Skip to content

Dimension lookup during reporting and issue management

In https://gitlab.com/gitlab-com/gl-infra/gitlab-dedicated/team/-/issues/7299, we noticed that Tamland was reaching out to Prometheus during its reporting and issue management jobs to gather information about relevant dimensions for saturation points ("dynamic dimensional expansion").

In the particular case of how this is set up for Dedicated, these jobs run in CI and don't have connectivity to Prometheus (by design).

Design

In this issue, let's discuss how Tamland can support this use case and how we can change the internal design, so that these lookups are not necessary anymore outside of the forecasting job.

The underlying problem is that the manifest used to be static, but has gotten dynamic components - so in order to understand the entire manifest structure, Prometheus now has to be available to perform label lookups. While this makes sense for the forecasting jobs, downstream reporting jobs should be able to work with a fixed manifest instead of consulting Prometheus again (which may even yield different results than in the forecasting job given two different points in time).

Detection

Additionally, we only noticed that these job were failing a few weeks in (and likely only by chance and Bob's good 👀, right @reprazent ?). We should find a better way to alert on these conditions, so that we notice failing Tamland jobs right away.

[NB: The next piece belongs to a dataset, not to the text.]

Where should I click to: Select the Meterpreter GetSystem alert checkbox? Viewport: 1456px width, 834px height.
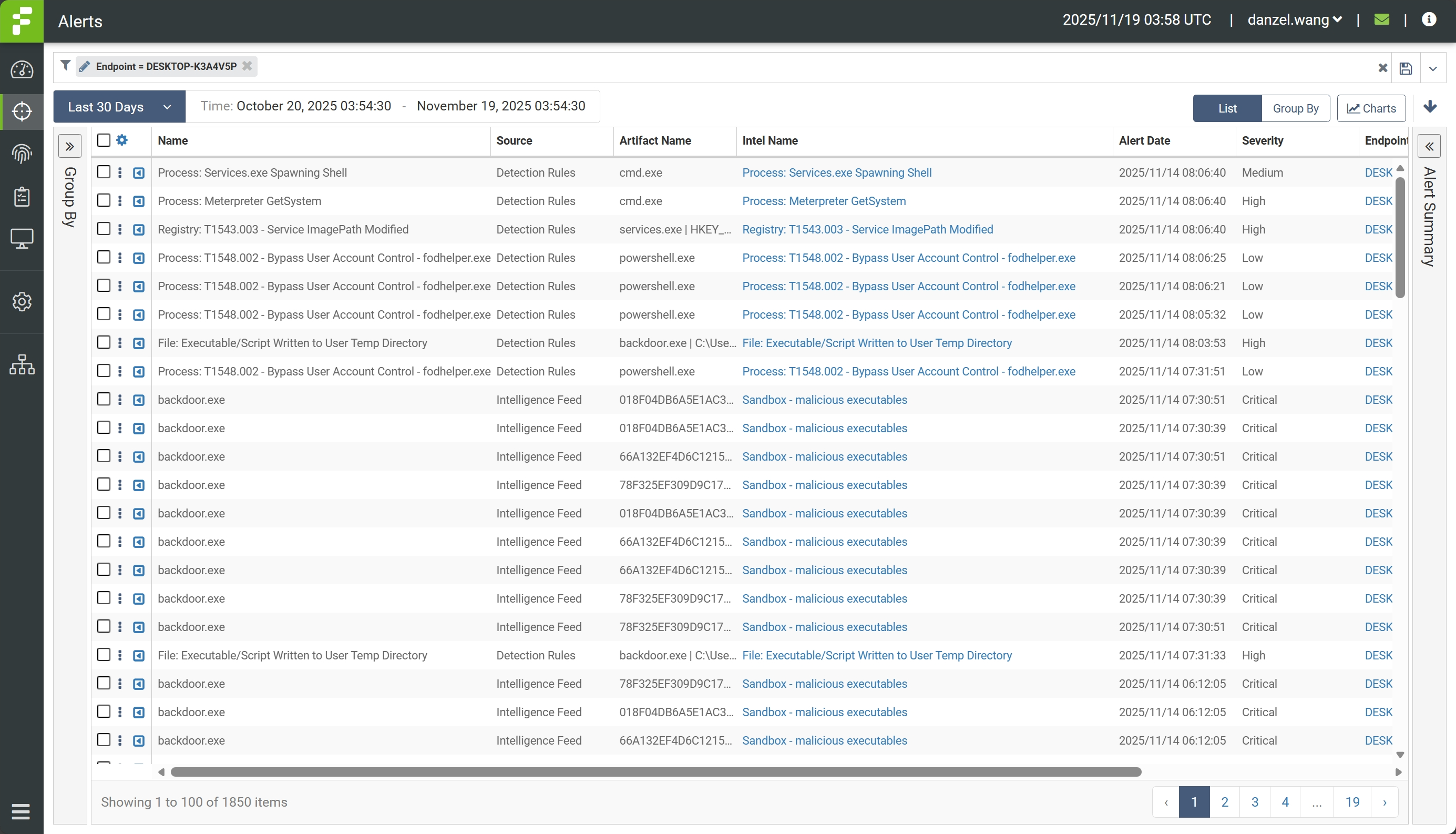(x=104, y=200)
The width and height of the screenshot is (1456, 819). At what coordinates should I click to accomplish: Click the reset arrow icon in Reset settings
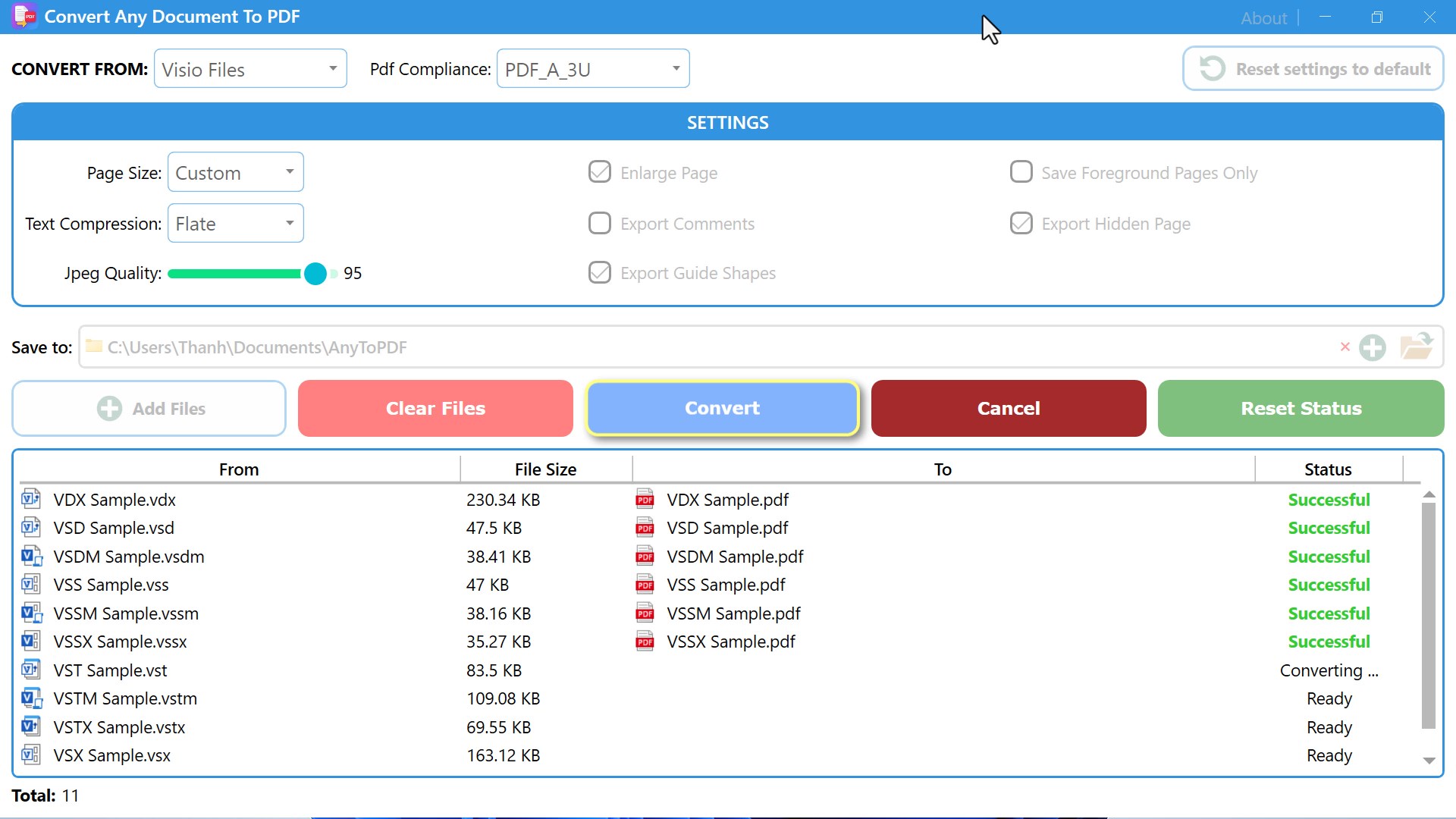(1212, 69)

For the capacity planning trackers, we use Slack notifications for failing CI jobs. We didn't have an integration in place for Dedicated, though. Those are also brittle as we've seen recently - when we rename Slack channels, notifications are sent to /dev/null instead.

Desired outcomes

  1. Conclusion for how to change design in Tamland to support this
  2. Action item to detect a similar situation automatically

cc @hmerscher @reprazent